Le projet de loi présenté récemment comprend également le prolongement du délai de prescription des crimes sexuels sur mineurs, passant de 20 à 30 ans pour porter plainte. Il prévoit également une verbalisation en cas de harcèlement de rue.
Afin de prévenir ce genre de comportement, l’Université de Bordeaux a lancé une campagne de mobilisation.
Lien de la vidéo de mobilisation : https://youtu.be/HSzqASpmEWA
La place de l’agresseur
Dans ce genre de situation, il est commun que « l’agresseur » ne prenne pas conscience de son comportement à l’instant T. Dans un premier temps, du fait de la définition « floue » de ce qu’est la zone grise, la prise de conscience de l’acte par l’agresseur ne semble pas si évidente. Il est même commun que les victimes elles-mêmes ne réalisent pas vraiment ce qu’il leur est arrivé avant d’en discuter ou d’entendre parler de cette zone grise du consentement sexuel. De plus, il est vrai que pour la plupart des responsables, « c’est difficile de s’avouer qu’on ait pu faire ça », et il faut être capable de l’assumer derrière.
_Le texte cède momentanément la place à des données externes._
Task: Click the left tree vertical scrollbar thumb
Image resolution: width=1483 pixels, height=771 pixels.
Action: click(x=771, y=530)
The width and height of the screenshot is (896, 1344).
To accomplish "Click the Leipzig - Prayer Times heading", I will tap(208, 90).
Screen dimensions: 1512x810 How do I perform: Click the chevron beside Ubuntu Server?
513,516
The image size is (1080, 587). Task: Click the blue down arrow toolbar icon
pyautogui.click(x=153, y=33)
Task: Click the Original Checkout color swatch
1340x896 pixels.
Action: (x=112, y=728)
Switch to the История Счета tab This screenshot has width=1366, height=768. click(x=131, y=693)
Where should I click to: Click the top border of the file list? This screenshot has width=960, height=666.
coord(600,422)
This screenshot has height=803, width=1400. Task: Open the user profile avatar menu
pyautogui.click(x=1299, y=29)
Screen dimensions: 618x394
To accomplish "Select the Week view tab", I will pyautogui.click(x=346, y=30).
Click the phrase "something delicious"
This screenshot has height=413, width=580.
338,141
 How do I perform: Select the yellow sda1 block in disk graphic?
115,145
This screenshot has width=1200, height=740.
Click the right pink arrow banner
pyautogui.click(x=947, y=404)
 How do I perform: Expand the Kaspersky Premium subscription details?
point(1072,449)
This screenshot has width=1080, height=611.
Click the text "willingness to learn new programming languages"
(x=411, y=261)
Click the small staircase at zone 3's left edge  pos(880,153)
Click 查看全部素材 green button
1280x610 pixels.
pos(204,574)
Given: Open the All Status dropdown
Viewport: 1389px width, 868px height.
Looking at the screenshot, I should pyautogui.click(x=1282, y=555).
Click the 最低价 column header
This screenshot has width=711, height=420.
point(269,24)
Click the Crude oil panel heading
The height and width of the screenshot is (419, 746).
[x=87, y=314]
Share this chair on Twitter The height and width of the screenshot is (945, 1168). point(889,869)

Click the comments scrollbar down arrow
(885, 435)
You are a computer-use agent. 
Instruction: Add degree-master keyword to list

Les différents témoignages des hommes ou des femmes ayant franchi cette zone grise reflètent souvent un sentiment d’incompréhension d’abord, avant de réellement prendre conscience d’un comportement plus qu’anormal.
Nous avons recueilli le témoignage d’un jeune homme ayant préféré resté anonyme. Il nous explique qu’il lui est déjà arrivé de se comporter de manière vraiment très insistante avec son ex petite-amie jusqu’à ce qu’il obtienne ce qu’il voulait. Avec du recul et quelques années de plus, il se confie :
« J'estime avoir été dans cette zone grise, voire même plus car ne me suis pas posé la question de son consentement à ce moment-là », admet-il. « C’était purement égoïste, centré sur mon plaisir. »
D’où l’importance de prendre en considération les désirs et le comportement de notre partenaire lors de l’acte. Même si la personne ne dit pas « non » clairement, il y a plein d’indices qui peuvent nous orienter sur sa volonté ou non d’aller plus loin. Le langage non-verbal et notamment le langage corporel doivent être considérés. Et si tout ça ne suffit pas, la meilleure façon de savoir, c’est de demander.